And so he did. For nearly a decade after earning his law degree from Yale, Jones worked tirelessly on behalf of America’s underclass, helping victims of police brutality, fighting to reform the corrections system and working to bring peace to inner-city streets. His work was so single-minded and intense, in fact, that Jones himself became a victim — of a lifestyle that left him exhausted, undernourished and unbalanced.

But, true to form, Jones took the lessons he learned from his own recovery and put them to work for the good of others. These days, he’s championing a healthy way of life for the urban poor.

Breakthroughs and Breakdowns

A Tennessee native, Jones moved to the San Francisco Bay Area in 1993. He had worked there for the Lawyers’ Committee for Civil Rights during a semester-long break from school two years earlier — in the midst of the Rodney King case.

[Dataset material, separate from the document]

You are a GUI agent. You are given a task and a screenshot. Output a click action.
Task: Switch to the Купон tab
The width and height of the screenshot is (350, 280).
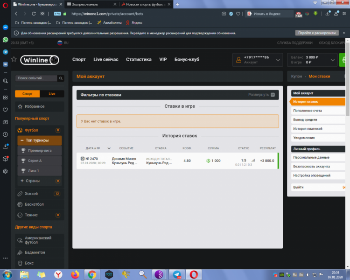tap(296, 76)
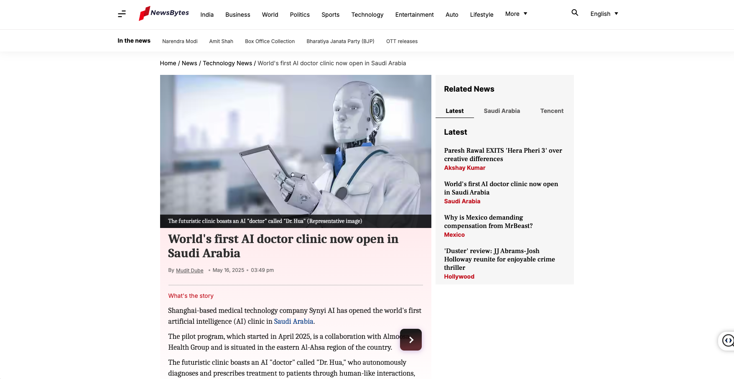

“The Rodney King beating in Los Angeles got my attention, but the acquittal and uprising that followed the beating — that’s what really locked me in,” says Jones. So he gathered a bit of start-up money and founded the Bay Area PoliceWatch, a legal helpline for victims of police misconduct.

But PoliceWatch was only the beginning. In 1996, he established the Ella Baker Center for Human Rights, a strategy and action center designed to bring justice, opportunity and peace to urban America. The center then launched a host of campaigns to address human-rights issues, including the Books Not Bars program, which works to reform California’s abusive youth-prison system, and Silence the Violence, a group that aims to abate street violence in the Bay Area.

To keep the center’s projects active and energized, however, Jones was overworking, under-resting and eating gobs of easy-to-find but nutritionally bankrupt processed foods. Soon, the consequences of his lifestyle caught up with him.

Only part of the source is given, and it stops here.